- EXERCISE PROMPT -
Please count the lines in the data below that contain the word "dimensions", and reply with the number alone.

* BEGIN *

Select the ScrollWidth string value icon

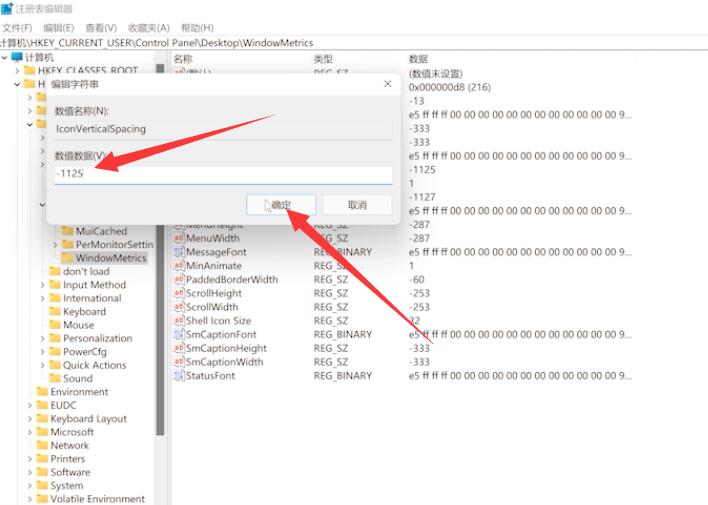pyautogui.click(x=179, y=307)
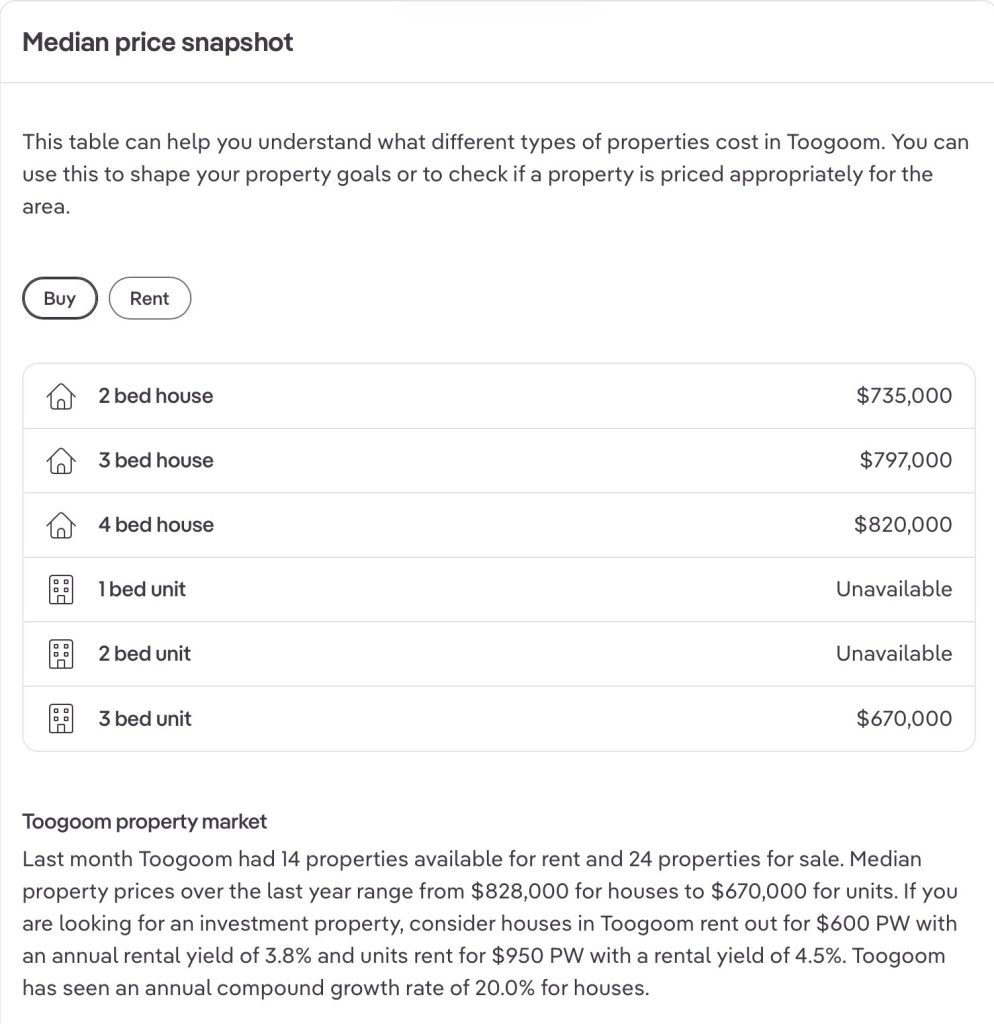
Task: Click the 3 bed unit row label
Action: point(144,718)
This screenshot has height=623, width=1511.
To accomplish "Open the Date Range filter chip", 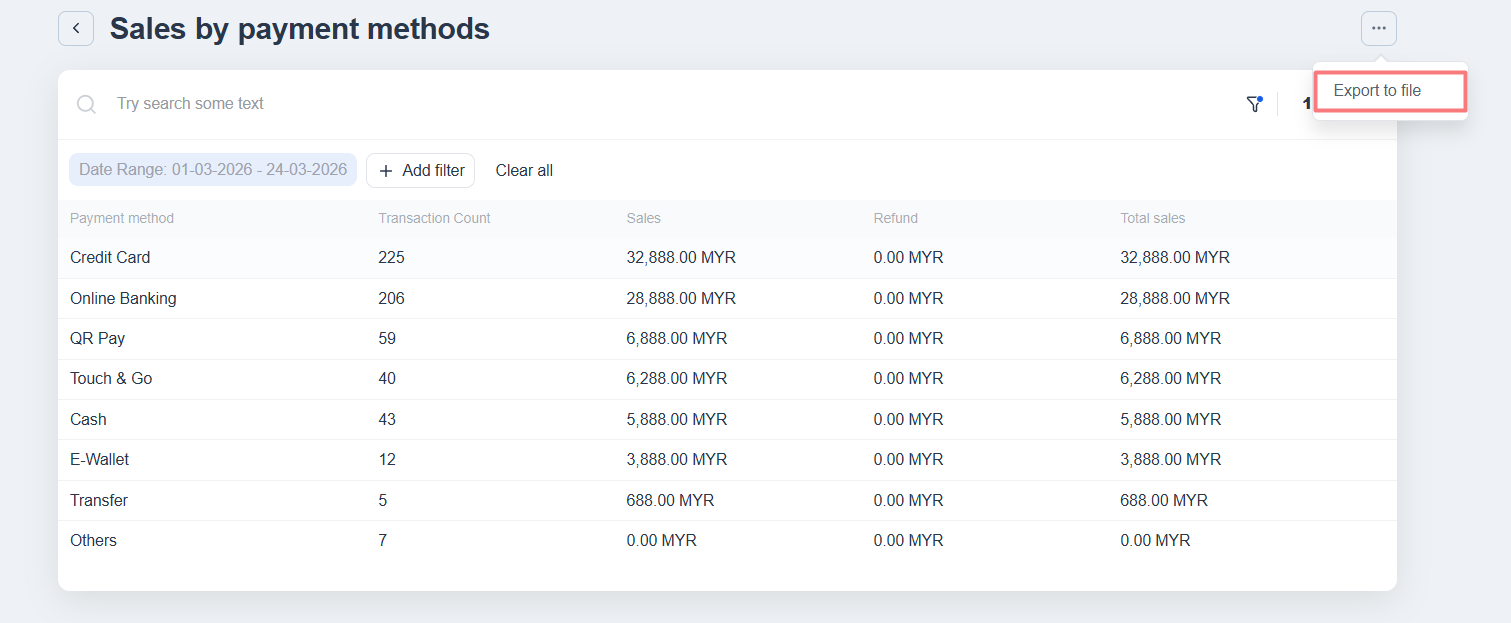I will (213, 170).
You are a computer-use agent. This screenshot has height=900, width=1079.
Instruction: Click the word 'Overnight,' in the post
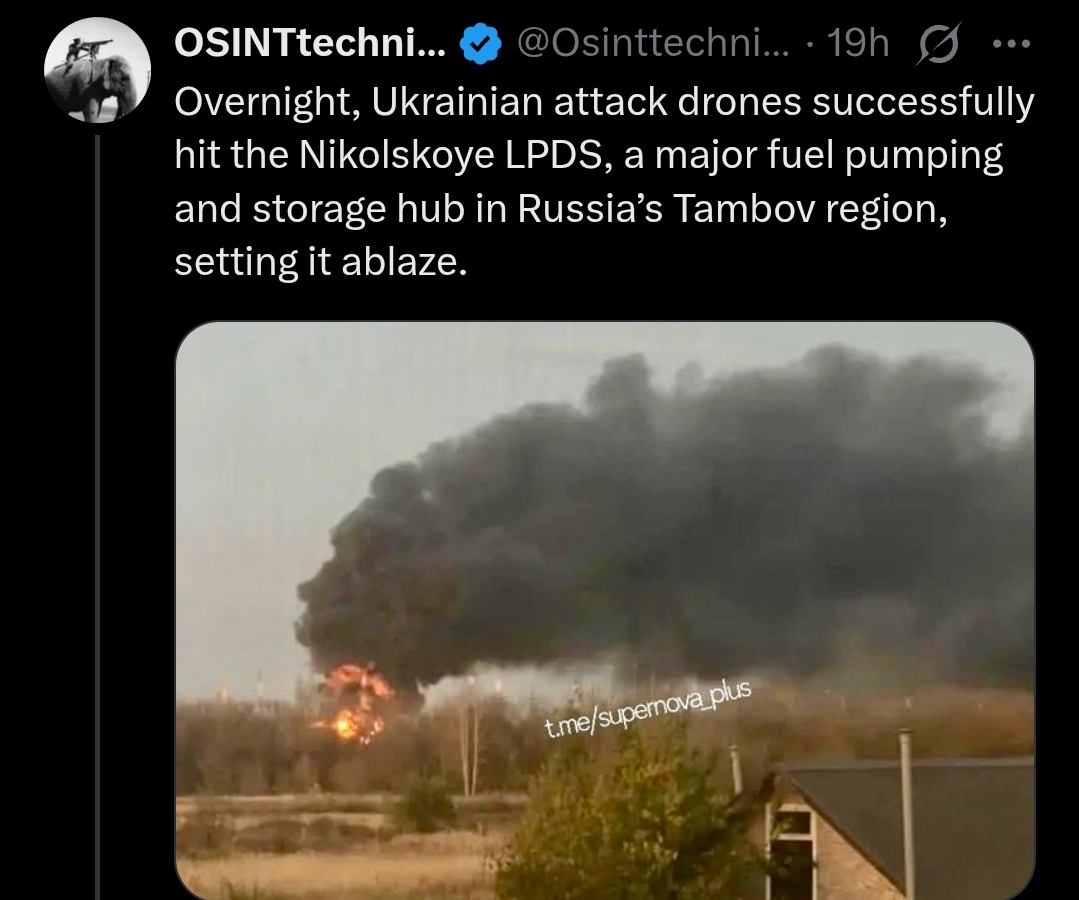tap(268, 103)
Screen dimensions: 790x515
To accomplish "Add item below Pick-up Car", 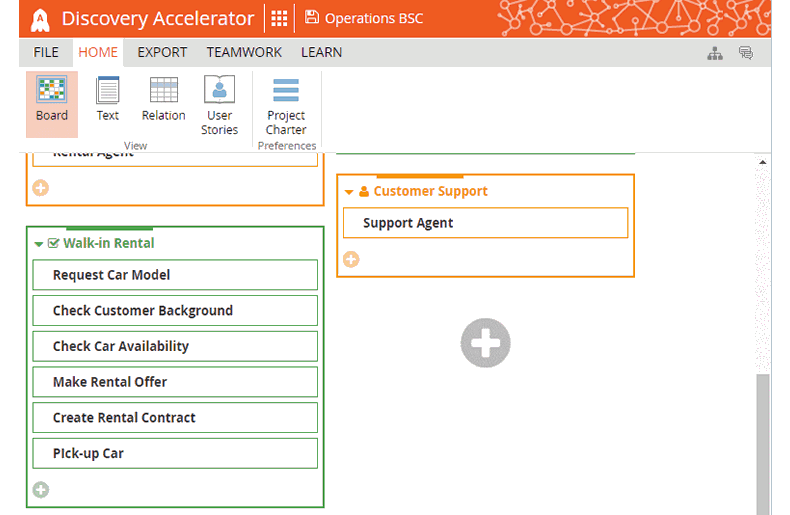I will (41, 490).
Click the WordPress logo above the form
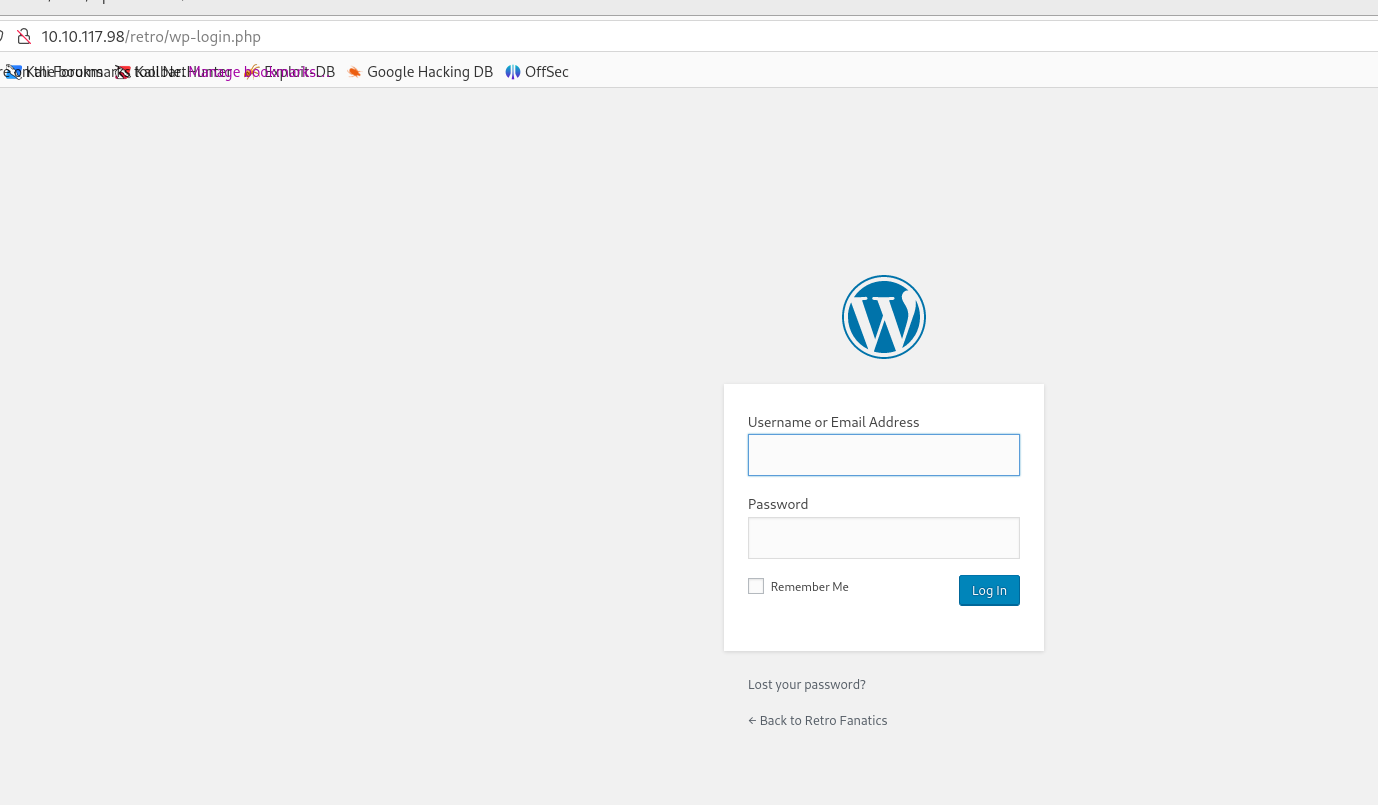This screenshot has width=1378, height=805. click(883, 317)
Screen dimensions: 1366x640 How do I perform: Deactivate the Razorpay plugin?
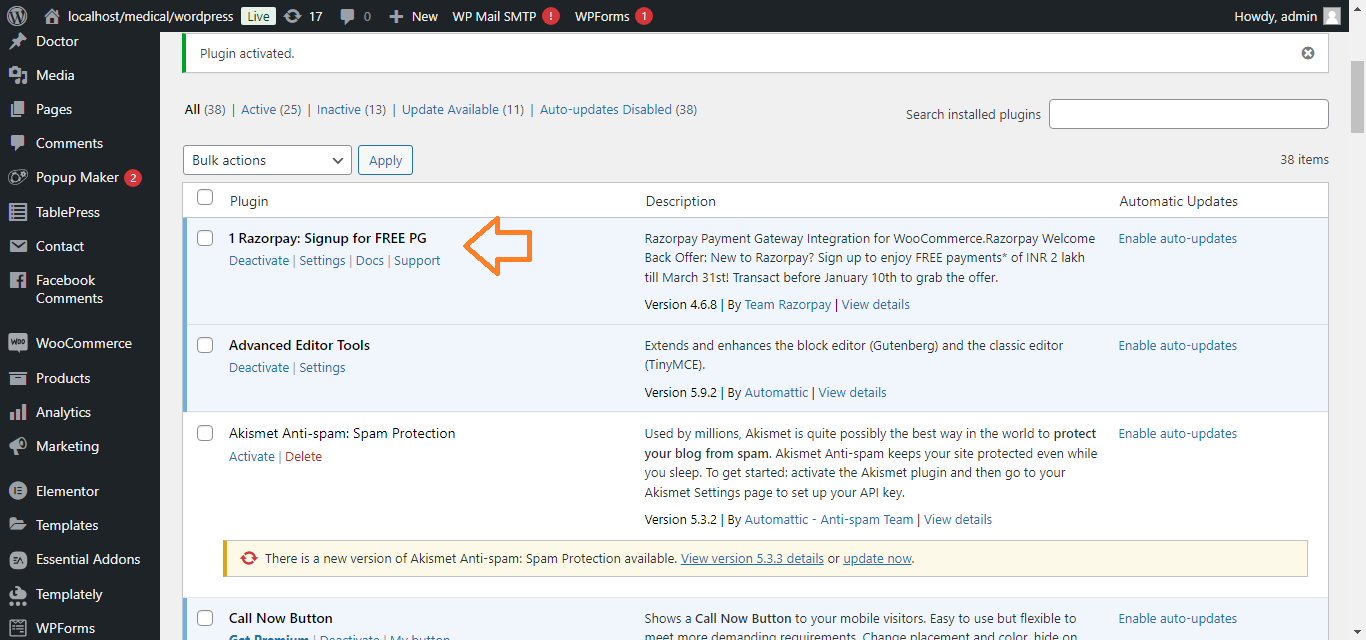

* END *

- SOLUTION FOR THIS TASK -
2